━━━ Text block ━━━

Kilabuk gave the lady of the house one of our seal carcasses, and considering the limited cooking facilities available, the hunter’s wife prepared the meal in a surprisingly short time.
The men dug chunks of meat out of the pot, trimming the size with a knife, and put them straight into their mouths. The ladies used a women’s knife called an oolu, which consisted of a semi-circular blade with a handle attached that was used, apart from cutting up the food, for all sorts of work on skins. There were no plates and fingers served as forks or spoons. Kilabuk made the tea, producing biscuits from our supply, so everybody had a good blow-out, for the Eskimos seldom pass up the opportunity of having a hearty meal, especially when the kudloona’s limitless supplies are at hand, though they are themselves generous with their food, always sharing whatever meat may be available.
Since there were to be six adults and four children crowded together for the night in a comparatively small space, it did not seem likely to be a very peaceful time, but anxiety about the possible noise did not in the end concern me as much as it might have done. Before we retired, the hunter’s wife held out her baby over a pot to relieve itself, which it did in no uncertain manner. Not until I had composed myself for sleep did I realize that the pot in which the child had done its business was the same one as had been used to cook the stew. I lay awake considering the implications of this discovery for a long time, but finally fell asleep, taking cold comfort from the thought that it is only possible to die once.
Early in the morning, the boy who was sleeping next to me flung out one of his arms and struck me in the face. I awoke and lay as still as possible for the next hour or two so as not to disturb my neighbour. The oil lamps had gone out, but had left behind a pungent tang of burned fat, strong enough to assert itself above the continuing odours of bodies and meat. A greyish light filtered through the treated skins of the tent. Most of the others were sprawled in sleep. The small child was making soft mouthing noises. Beevee was intoning what sounded like a psalm. The owner of the home lay flat on his back, snorting every now and then. The rest of the people were quiet, but the old woman at the end of the platform was sitting up, staring into the darkness, oblivious to the noise. The hours crept on. It seemed ages before the women stirred themselves, relit the lamps and began the morning chores.
I declined the offer of another helping of stew, freshly cooked in the all-purpose pot, contenting myself with a mug of tea and a couple of biscuits from my dwindling stock.

━━━

* Questions:
A: Write out the section of the passage about the night in the hunter's tent that opens with the words containing "Kilabuk gave the" and closes with "surprisingly short time.".
B: In the passage about the night in the hunter's tent, what name is given for the women's knife?

━━━ Supplied material ━━━

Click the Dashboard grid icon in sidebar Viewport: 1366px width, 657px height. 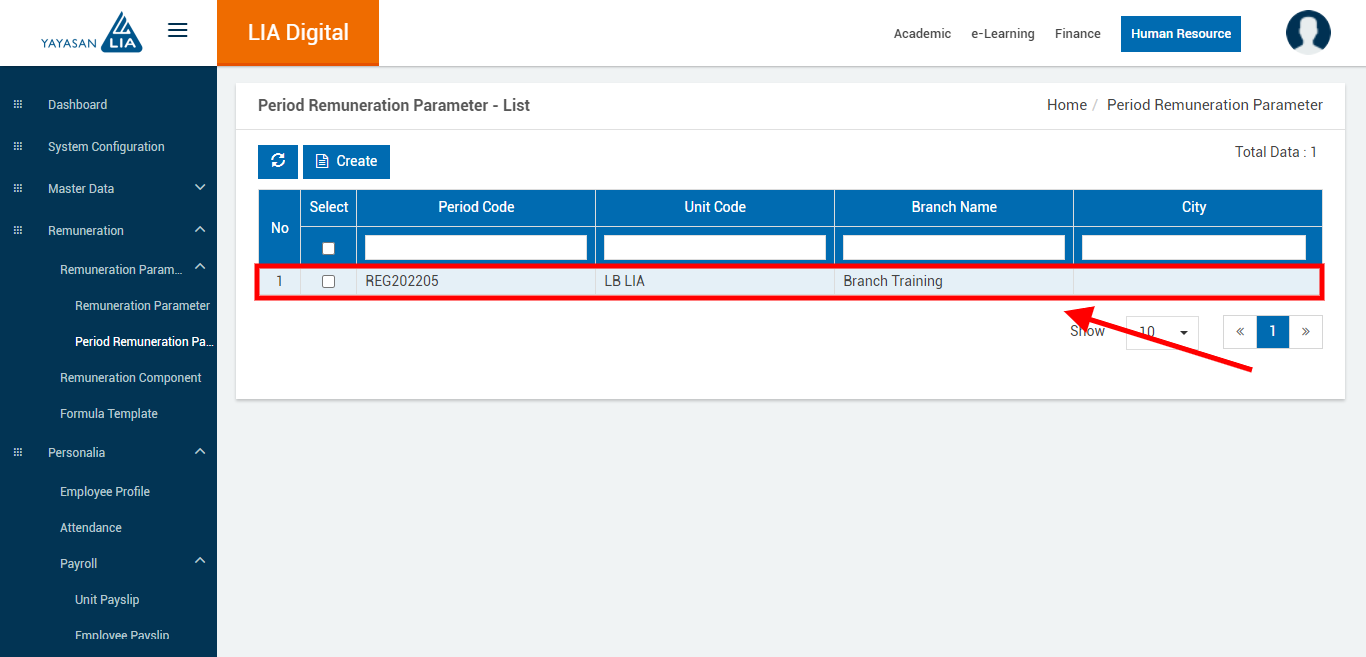18,105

━━━

* Answers per task:
A:
Kilabuk gave the lady of the house one of our seal carcasses, and considering the limited cooking facilities available, the hunter’s wife prepared the meal in a surprisingly short time.

B: An oolu.